** begin **
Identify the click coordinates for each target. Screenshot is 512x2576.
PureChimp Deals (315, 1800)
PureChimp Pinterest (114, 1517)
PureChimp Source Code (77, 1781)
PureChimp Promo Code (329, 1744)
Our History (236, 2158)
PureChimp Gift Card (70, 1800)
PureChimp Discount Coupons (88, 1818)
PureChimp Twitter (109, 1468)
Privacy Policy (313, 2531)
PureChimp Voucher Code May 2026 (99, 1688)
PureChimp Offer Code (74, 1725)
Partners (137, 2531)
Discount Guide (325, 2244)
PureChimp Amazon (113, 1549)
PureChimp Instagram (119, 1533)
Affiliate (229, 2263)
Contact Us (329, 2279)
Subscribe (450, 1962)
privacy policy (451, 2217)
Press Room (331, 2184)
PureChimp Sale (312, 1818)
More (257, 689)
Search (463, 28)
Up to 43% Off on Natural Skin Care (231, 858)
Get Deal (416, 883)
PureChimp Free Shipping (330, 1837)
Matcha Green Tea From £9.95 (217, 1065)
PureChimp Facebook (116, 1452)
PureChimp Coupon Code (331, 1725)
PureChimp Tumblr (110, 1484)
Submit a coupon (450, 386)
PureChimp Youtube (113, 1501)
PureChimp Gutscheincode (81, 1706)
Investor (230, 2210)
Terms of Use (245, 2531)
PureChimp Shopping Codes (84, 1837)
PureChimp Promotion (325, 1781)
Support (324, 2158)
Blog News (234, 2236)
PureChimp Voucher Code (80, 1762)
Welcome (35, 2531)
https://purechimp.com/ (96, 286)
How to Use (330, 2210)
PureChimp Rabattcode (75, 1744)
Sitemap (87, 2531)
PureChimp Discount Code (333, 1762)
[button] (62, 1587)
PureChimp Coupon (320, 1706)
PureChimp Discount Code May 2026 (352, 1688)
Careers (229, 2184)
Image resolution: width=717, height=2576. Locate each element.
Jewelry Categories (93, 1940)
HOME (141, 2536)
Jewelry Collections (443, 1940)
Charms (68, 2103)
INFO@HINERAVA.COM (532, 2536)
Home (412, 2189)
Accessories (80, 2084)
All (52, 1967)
** end **
Problem details:
Rewrite the stretch from the line containing "Welcome (35, 2531)" through the line containing "Charms (68, 2103)", both included, as a JSON list of strings, one string per line, with blank lines omitted.

Exercise solution:
[
  "Welcome (35, 2531)",
  "https://purechimp.com/ (96, 286)",
  "How to Use (330, 2210)",
  "PureChimp Rabattcode (75, 1744)",
  "Sitemap (87, 2531)",
  "PureChimp Discount Code (333, 1762)",
  "[button] (62, 1587)",
  "PureChimp Coupon (320, 1706)",
  "PureChimp Discount Code May 2026 (352, 1688)",
  "Careers (229, 2184)",
  "Image resolution: width=717, height=2576. Locate each element.",
  "Jewelry Categories (93, 1940)",
  "HOME (141, 2536)",
  "Jewelry Collections (443, 1940)",
  "Charms (68, 2103)"
]